Ekonomik Belirsizlik Ortamında Marka Güvenliği Arka Plana İtiliyor

Ekonomik belirsizlik, pazarlama önceliklerini etkiliyor. Advertiser Perceptions araştırması, pazarlamacıların bazen marka güvenliğinden ödün vererek performans kanallarını ve sonuçlarını önceliklendirdiğini gösteriyor.

Pazarlama profesyonellerinin %71'i, yanlış bilgilendirmeyle mücadele etmek ve güvenilir gazeteciliği desteklemek için 2025'te marka güvenliği önlemleri kullandığını bildirirken, bu oran 2024'e göre %7 daha düşük. Ayrıca, pazarlama yöneticilerinin %21'i pazarlamayı sosyal konularla uyumlu hale getirmiyor; bu oran 2024'e göre %5'lik bir artış. Reklamcılık için meşru haber ortamlarına duyulan güven de yıldan yıla %5 düştü ve yalnızca %70'i tüketicileri olumlu veya nötr olarak etkilediğine inanıyor.

“Reklamverenlerden gördüğümüz şey, bildikleri yolla gitmeleri,” diyor Advertiser Perceptions İş Zekası Başkan Yardımcısı Stuart Schneiderman.

Güvenlik İkinci Planda

Bu değişime rağmen, marka güvenliği en önemli endişe olmaya devam ediyor. Düşük kampanya performansı (%41) ile birlikte reklam harcamalarını kısmanın birincil nedeni olarak öne çıkıyor. Medya şirketinin itibarı da bir diğer önemli faktör (%38).

Pazarlamacılar risklerin farkında, ancak bazen optimizasyon için bunları kabul ediyorlar. Reklam için yapılmış (MFA) web sitesi politikalarına sahip olanların %33'ü, erişimi ve metrikleri artırmak için MFA web sitelerini dahil etmeyi kabul edilebilir buluyor.
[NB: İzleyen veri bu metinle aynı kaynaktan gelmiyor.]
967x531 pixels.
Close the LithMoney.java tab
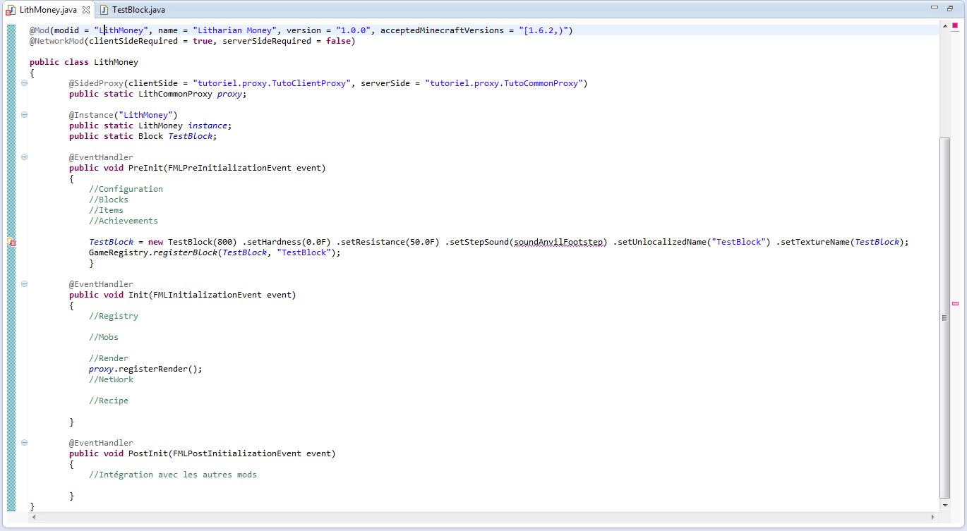[86, 10]
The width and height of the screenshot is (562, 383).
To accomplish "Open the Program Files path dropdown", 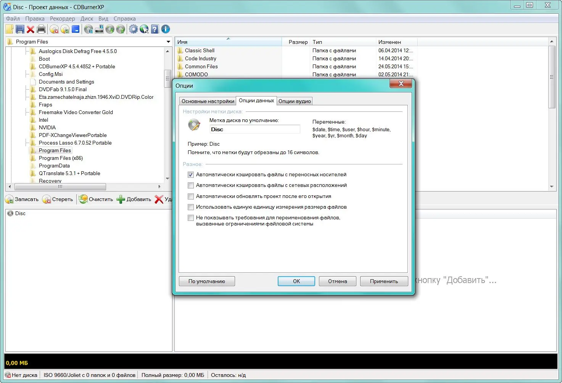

Yalnızca %19'u MFA harcamalarını tamamen ortadan kaldırmak isterken, %47'si bunu en aza indirmeyi hedefliyor.

Manuel hariç tutma listelerini sürdürmek maliyetli. Katılımcıların yalnızca %12'si bunları 2025'te kullanıyor; bu oran 2024'te %16 idi. Schneiderman, yapay zekanın bu süreci otomatikleştirebileceğini öne sürüyor.

“Nerede reklam vermek istemiyorsunuz ve markanızı riske atmamak için [bunun hakkında] bilinçli misiniz? Bu gerçekten önemli,” diyor Schneiderman. “[Manuel hariç tutma listeleri] ağır bir yük ve bu çabanın getirisini gerçekten ölçebilmediğiniz sürece, zaman içinde bunu yapmaya devam etmek zor.”

Risksiz İş

Schneiderman'a göre, marka güvenliği sağlayan platformlarda reklam vermek genellikle en etkili stratejidir. Sosyal medya platformları büyük ölçüde reklam gelirlerine güveniyor. Örneğin, Meta'nın satışlarının neredeyse %98'i reklam odaklıdır ve bu da reklamveren dostu platformları teşvik eder.

Meta'nın gerçekleri kontrol etmek için topluluk notlarına geçişinin etkisi henüz net olmasa da, pazarlamacıların %43'ü bunun harcamalarını etkilemeyeceğine inanıyor. %25'i olumsuz bir etki beklerken, %15'i harcamaları artırmayı planlıyor. Yalnızca %5'i harcamaları tamamen durdurmayı planlıyor.

Schneiderman, güvenilir platformlarda reklam veren markalar için bir "hale etkisi" olduğunu belirtiyor. Tüketiciler, güvenilir medyayla ilişkili markalara daha fazla güvenme eğilimindedir.